É sempre bom lembrar: o dinheiro é ótimo servo e péssimo patrão! Para a eternidade, só se leva o que se partilha, o que se investe para o bem de todos, não o que se acumula para si. Morrer, tendo na conta uma conta muito gorda, sendo proprietário de muitos bens pode acarretar diante de Deus
um juízo severo e exigente. O Deus Trindade que se revela em Jesus é um Deus comunhão, é um Deus que partilha tudo conosco e quer ver isso acontecer entre nós também. Cedo ou tarde chegará esse dia em que o sol deixará de brilhar, ou seja, a nossa vida encontrará o seu crepúsculo, o seu ocaso, estaremos diante do nosso entardecer, terminará a nossa peregrinação terrestre. "Ainda esta noite, pedirão conta da tua vida. E para quem ficará o que tu acumulaste?" (Lc 12, 20). A história é sempre a mesma! Deixa os bens para os herdeiros que irão brigar pela herança!!!! Nem depois de morto, o avarento sossega ou acaba o desassossego de ter acumulado bens!
"Vaidade das vaidades, diz o Eclesiastes, vaidade das vaidades! Tudo é vaidade. Por exemplo, um homem que trabalhou com inteligência, competência e sucesso vê-se obrigado a deixar tudo em herança a outro que em nada colaborou. Também isso é vaidade e grande desgraça" (Ecl 1, 2.2, 21)
Vaidade! Isto é, vazio, fumaça que cedo ou tarde será dispersada pelo vento. Tudo passa, todos passarão. Vaidade, com certeza! Mas, quem partilha a vida, os bens e ama de verdade e concretamente, vive a comunhão e a partilha, celebra a vida e se alegra com o que Deus dá e o que Deus tira, naquela visão de fé e confiança própria de quem é filho, quem a nada se apega, mas a tudo dá o valor que lhe for devido, este não passará, este não vive na vaidade, mas na verdade e por isso, não perecerá, viverá eternidade a dentro. Por isso, com o salmista rogaremos ao Senhor:
Ensinai-nos a contar os nossos dias e dai ao nosso coração sabedoria [Sl 89(90)]

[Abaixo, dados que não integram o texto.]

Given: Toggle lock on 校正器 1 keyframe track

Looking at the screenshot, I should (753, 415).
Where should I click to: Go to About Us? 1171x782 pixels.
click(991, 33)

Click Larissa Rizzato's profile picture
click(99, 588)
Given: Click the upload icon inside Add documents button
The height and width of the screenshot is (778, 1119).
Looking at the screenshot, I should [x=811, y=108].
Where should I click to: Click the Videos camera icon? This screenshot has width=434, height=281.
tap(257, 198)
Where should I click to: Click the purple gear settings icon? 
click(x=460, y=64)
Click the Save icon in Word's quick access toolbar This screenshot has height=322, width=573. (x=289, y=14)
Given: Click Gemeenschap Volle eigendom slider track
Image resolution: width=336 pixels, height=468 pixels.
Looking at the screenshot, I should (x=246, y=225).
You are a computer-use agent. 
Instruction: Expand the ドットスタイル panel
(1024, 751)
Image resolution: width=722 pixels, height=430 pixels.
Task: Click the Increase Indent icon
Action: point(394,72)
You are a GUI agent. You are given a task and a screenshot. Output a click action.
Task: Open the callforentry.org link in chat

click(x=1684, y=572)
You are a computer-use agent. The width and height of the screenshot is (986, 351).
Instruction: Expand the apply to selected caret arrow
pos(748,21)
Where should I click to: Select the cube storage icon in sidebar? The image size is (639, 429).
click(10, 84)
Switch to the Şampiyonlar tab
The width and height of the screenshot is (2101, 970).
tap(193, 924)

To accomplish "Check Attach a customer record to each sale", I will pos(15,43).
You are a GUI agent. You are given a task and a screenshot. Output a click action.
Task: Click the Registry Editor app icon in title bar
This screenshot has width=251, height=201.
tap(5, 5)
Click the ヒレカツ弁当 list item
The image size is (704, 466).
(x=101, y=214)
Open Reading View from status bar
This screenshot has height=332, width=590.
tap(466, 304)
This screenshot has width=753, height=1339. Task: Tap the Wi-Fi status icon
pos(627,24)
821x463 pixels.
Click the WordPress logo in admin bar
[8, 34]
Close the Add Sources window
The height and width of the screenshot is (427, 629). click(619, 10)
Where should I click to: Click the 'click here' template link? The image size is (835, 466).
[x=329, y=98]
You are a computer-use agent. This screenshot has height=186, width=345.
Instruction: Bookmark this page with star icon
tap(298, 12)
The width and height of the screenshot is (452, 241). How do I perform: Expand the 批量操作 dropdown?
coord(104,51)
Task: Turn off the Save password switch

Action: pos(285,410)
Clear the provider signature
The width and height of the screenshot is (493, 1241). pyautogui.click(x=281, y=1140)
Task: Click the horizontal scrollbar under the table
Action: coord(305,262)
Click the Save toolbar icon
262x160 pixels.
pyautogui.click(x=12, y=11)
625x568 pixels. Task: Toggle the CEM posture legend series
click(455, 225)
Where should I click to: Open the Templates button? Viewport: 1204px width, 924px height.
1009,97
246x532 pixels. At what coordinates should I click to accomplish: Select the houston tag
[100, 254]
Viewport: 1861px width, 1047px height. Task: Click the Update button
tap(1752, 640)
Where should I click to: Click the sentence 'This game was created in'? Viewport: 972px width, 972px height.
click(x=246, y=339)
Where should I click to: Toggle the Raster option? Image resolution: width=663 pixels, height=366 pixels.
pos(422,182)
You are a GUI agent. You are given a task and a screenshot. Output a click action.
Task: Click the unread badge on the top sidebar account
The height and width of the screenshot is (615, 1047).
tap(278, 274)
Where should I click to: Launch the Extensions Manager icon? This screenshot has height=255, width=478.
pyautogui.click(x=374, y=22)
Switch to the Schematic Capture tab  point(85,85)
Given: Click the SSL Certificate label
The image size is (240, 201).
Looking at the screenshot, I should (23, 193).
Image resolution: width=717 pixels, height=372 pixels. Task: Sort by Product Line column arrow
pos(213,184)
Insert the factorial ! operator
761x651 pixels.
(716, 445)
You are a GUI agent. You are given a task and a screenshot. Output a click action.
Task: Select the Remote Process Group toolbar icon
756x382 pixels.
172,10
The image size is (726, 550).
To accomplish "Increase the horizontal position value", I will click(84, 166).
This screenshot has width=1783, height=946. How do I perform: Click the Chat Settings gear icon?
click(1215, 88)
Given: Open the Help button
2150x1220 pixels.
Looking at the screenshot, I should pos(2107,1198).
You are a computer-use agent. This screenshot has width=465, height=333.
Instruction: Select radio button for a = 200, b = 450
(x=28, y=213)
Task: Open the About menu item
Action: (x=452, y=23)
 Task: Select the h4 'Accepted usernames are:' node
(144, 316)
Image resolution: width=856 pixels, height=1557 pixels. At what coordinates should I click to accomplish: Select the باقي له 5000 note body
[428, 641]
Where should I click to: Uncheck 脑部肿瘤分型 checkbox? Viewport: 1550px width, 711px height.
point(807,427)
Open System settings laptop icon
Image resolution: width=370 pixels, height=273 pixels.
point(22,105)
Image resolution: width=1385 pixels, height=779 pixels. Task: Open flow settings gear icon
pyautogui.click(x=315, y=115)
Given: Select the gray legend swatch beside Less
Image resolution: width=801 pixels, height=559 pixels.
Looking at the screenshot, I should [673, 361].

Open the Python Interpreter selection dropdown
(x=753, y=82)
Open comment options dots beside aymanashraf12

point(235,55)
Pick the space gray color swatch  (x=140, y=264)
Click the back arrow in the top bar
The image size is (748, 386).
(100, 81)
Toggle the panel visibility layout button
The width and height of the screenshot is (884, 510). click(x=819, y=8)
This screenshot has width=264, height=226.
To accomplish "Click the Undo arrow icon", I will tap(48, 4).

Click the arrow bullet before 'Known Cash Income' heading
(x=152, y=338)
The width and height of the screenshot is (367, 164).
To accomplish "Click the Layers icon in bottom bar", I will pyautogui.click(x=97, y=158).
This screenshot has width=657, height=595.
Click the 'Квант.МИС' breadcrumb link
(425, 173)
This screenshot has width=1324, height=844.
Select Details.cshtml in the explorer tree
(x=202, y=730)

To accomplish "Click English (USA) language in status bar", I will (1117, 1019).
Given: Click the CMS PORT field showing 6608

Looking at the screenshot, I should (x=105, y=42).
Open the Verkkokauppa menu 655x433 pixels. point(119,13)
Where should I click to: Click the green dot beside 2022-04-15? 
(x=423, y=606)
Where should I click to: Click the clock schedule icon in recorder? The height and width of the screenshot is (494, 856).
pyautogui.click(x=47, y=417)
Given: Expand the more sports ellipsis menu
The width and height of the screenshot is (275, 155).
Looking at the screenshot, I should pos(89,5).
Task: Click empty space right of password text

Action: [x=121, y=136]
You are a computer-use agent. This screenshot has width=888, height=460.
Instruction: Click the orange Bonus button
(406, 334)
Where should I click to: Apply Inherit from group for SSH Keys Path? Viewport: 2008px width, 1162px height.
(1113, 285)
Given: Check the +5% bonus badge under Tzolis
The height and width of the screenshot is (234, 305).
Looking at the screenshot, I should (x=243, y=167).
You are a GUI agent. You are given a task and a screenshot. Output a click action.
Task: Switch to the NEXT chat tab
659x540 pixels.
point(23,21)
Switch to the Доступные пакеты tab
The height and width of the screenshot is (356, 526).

Um abraço para ti, caro Filoteu!
Padre, adorei o seu blog...
Gostaria de lhe pedir para esclarecer sobre o porquê de pedirmos a interseção dos santos... vez por outra os protestantes criticam essa nossa atitude enquanto católicos, alegando que o único intercessor entre a humanidade e Deus é Jesus Cristo... e eu, particularmente, não sei o que responder.
Grata,
Vitória, tudo bem ? Desculpa a intromissão, mas creio que 1 Timóteo cap 2 Vers 3 ao 6 responde sua pergunta. Um abraço.